Lights Amid the Darkness
Daiza bumped into Syll from behind. Her braid smelled of lavender.
Gillion paused and turned while Daiza backed up a step and scratched
her nose, which Syll's hair had tickled.
"We're not stopping to pick our noses are we?" he asked.
Daiza flushed. "I wasn't picking my--"
"This is a nice big specimen," the raven-haired woman
said, slapping a gray bole. "Perhaps one of us should go aloft
and see what can be seen."
Lantern held aloft, Gillion gazed with displeasure at the tree. He
looked to Syll. "What? Me?"
"You're the smallest."
"Does that make you the fattest?"
She ignored his sally with, to Daiza's mind anyway, unexpected
grace.
"You're not in a skirt," she pointed out.

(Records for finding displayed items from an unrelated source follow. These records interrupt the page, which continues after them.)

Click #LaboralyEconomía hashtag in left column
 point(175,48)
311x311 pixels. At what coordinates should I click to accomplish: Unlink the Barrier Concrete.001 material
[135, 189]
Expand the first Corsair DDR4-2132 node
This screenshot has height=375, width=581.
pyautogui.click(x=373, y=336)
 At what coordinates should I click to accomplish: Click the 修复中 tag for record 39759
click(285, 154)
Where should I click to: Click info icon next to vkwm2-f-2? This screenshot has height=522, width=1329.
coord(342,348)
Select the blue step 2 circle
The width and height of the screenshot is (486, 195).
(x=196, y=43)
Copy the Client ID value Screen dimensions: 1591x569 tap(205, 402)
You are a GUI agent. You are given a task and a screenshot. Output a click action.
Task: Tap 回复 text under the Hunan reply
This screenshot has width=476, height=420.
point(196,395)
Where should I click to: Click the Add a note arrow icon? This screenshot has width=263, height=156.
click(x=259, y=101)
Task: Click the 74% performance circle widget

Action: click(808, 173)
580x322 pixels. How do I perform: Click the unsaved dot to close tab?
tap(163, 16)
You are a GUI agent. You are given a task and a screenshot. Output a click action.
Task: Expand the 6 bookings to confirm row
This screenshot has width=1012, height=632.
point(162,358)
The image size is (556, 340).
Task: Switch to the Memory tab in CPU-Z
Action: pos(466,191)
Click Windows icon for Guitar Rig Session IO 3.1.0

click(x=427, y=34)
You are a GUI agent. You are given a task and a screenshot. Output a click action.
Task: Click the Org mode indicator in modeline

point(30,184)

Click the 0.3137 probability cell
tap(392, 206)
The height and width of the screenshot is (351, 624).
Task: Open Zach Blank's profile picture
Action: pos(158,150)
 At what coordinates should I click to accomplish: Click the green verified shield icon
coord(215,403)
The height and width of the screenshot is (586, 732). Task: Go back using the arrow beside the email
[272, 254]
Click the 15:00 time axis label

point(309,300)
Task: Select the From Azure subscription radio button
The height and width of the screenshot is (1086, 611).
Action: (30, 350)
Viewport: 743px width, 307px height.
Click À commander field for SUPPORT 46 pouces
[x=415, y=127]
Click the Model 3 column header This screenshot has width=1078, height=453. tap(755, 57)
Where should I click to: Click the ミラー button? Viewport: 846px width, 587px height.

"That's fine. We'll trade." He began unbuckling his
trousers.
"Leave 'em on," Syll told him. "You're a scout. Isn't
that how Kalaena and you met? Well, this is a scouty thing."
"I'm retired."
"As of when?"
"As of when the trees got so creepy."
Syll rolled her eyes. "Be a man, Gillion."
"I thought today I was a boy."
"I could do it," Daiza said quietly.
Gillion looked over at her with something like panic. "Wait--no.
I don't like that idea, either."
"So you'd send me up?" Syll asked sharply. "Is it
because I'm not an innocent little girl like her?"
Daiza scowled. "Hey, I'm not--"
"What are you saying about me, Gillion?"
"Uh, no." Gillion waved his hand at her as if to calm her.
"I'm in favor of sending you up because you don't have a big
sister who will murder me if something happens to you."
"Kalaena would never--" Daiza tried to say.
"Where's your sense of chivalry?"
"Chivalry is great for those big bastards in clanky armor, but
for guys like me--not so much."
"Come on, Gil. You're the best climber here and you know it."
"New idea: how about none of us go up the big creepy tree?"
Syll threw her hands up. "What is your problem?"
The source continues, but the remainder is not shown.